ACTIVITY >>
As the output, give exactly the lines that run from the one with "600x362 pixels." through the end of the records below, and omit pictures.

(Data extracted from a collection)
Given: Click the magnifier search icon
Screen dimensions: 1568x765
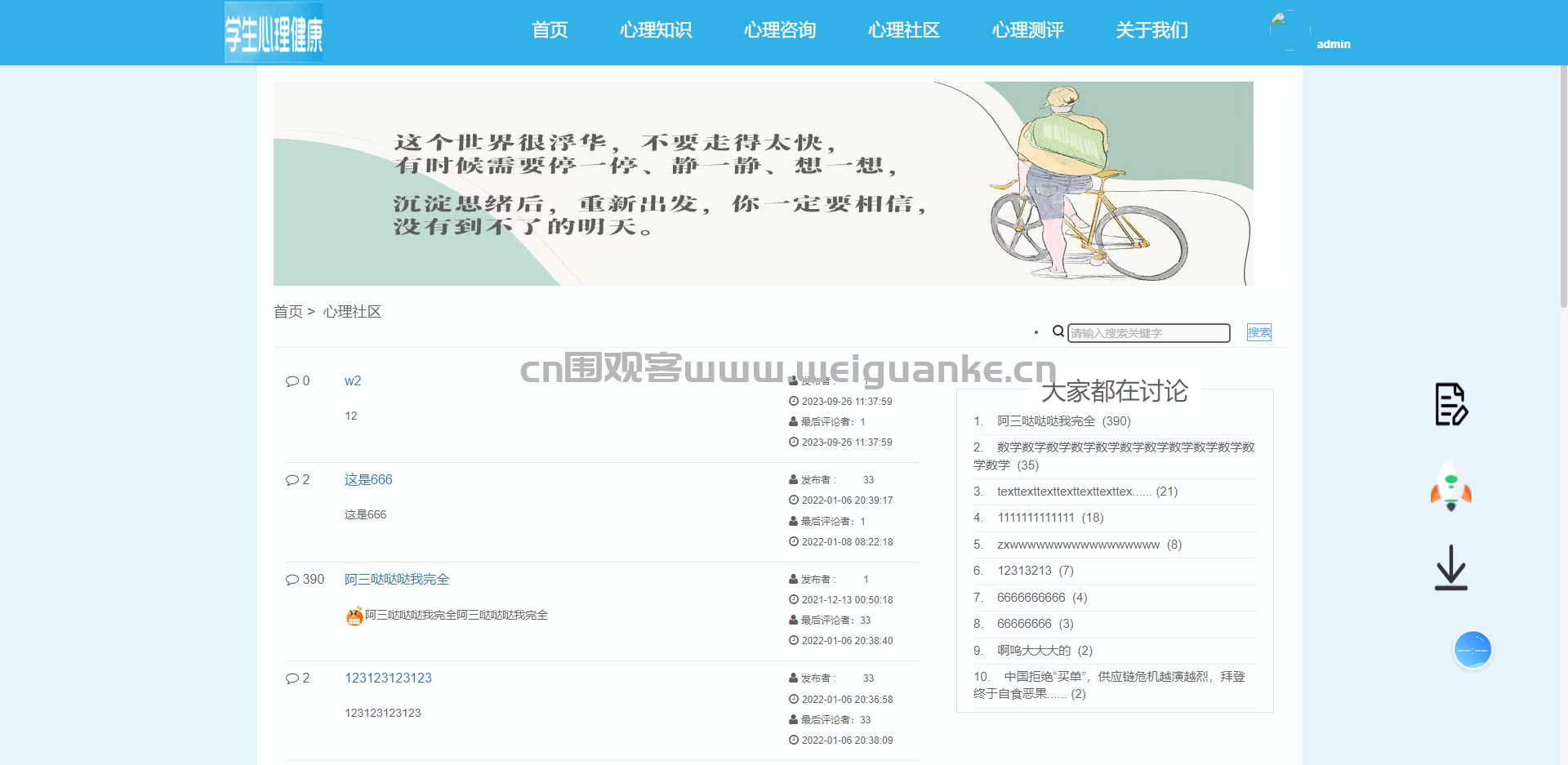Looking at the screenshot, I should tap(1058, 331).
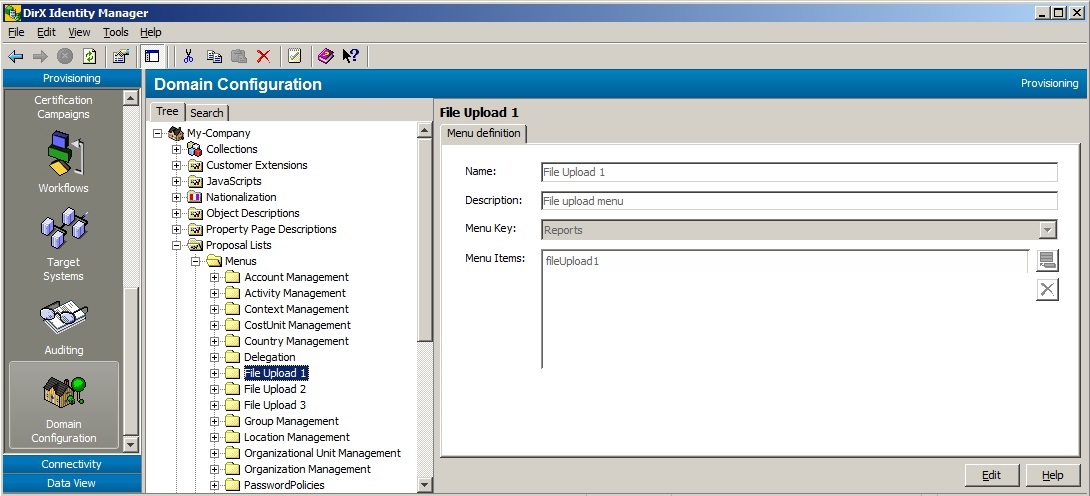Click the Copy toolbar icon
This screenshot has width=1090, height=496.
214,56
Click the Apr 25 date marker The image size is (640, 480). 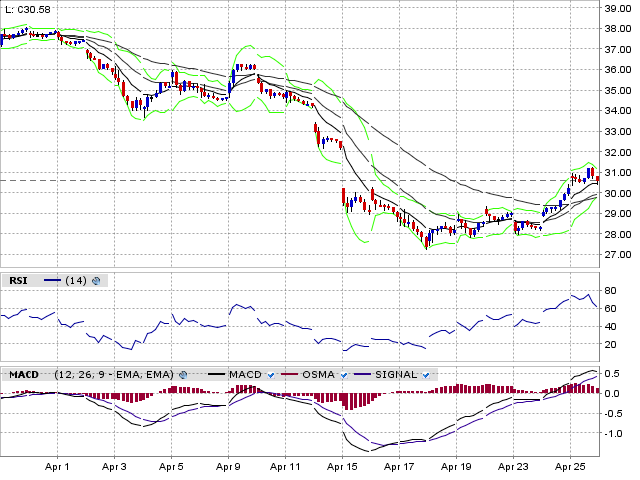[x=571, y=467]
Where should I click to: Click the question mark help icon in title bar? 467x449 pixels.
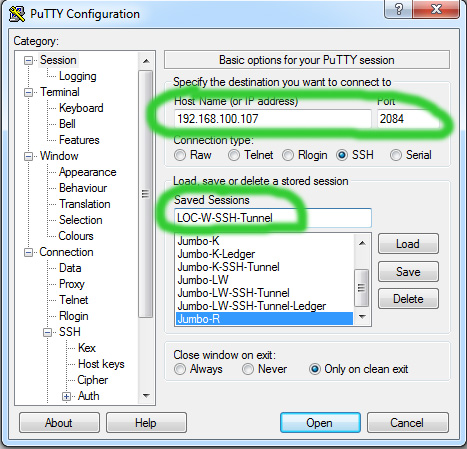399,9
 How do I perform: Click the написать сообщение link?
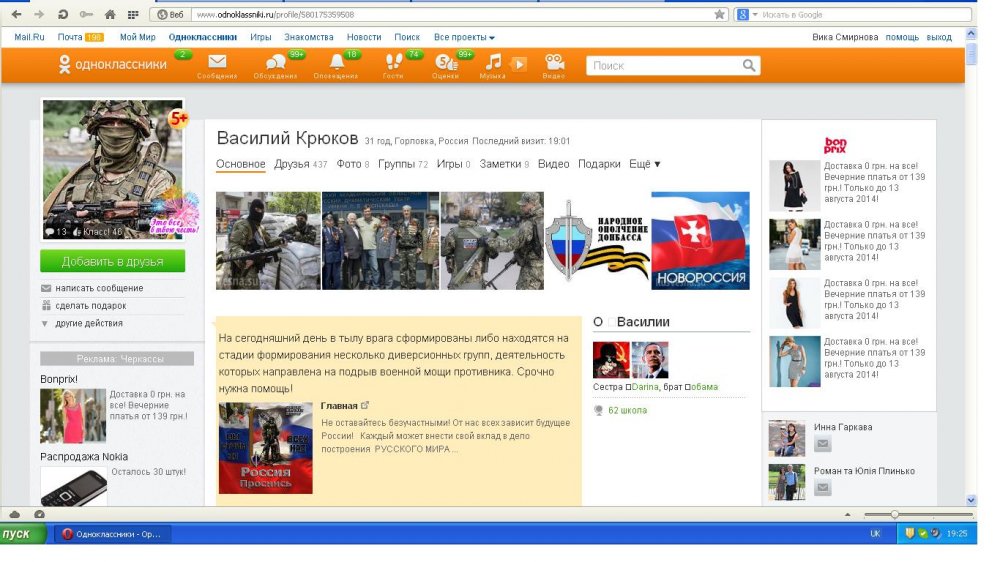click(98, 288)
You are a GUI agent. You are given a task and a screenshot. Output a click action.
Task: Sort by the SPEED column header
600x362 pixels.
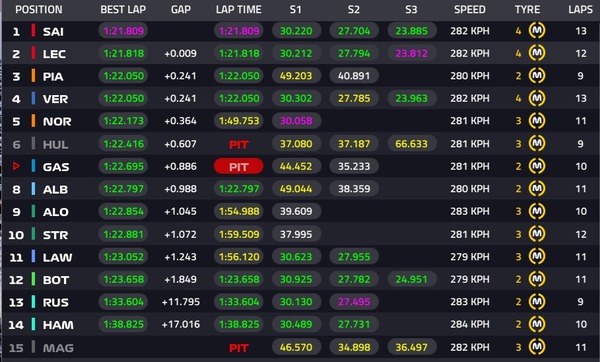[470, 10]

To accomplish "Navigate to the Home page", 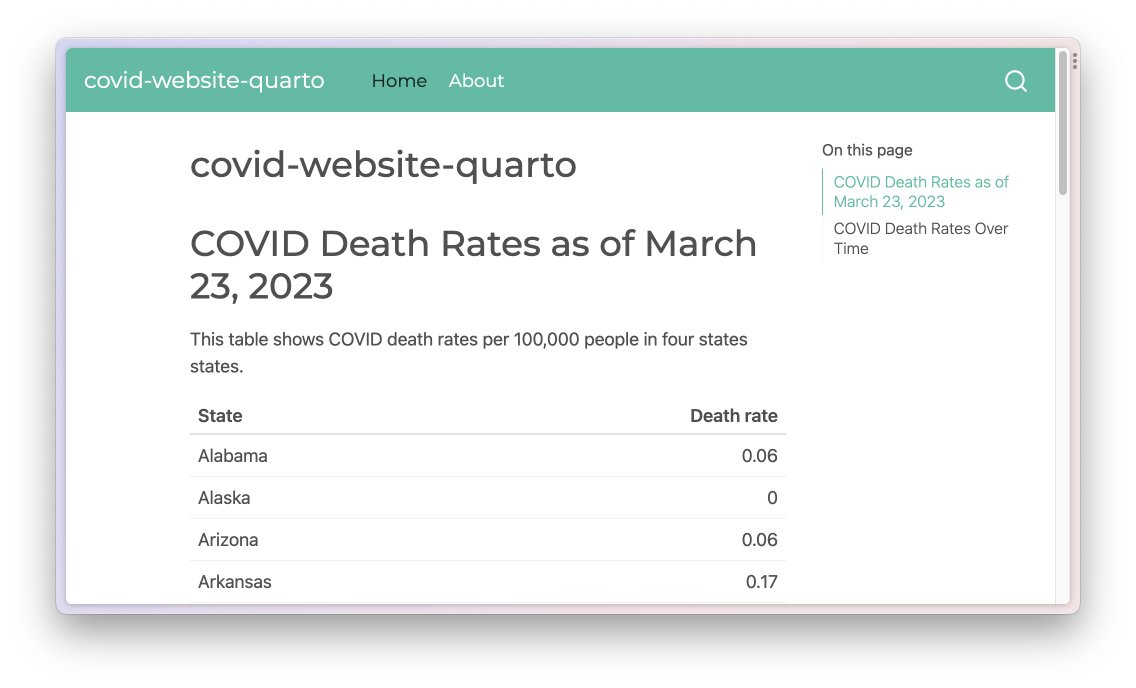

REPLY TO THE EXERCISE >>
600x362 pixels.
[470, 10]

To accomplish "Navigate to the Home page", 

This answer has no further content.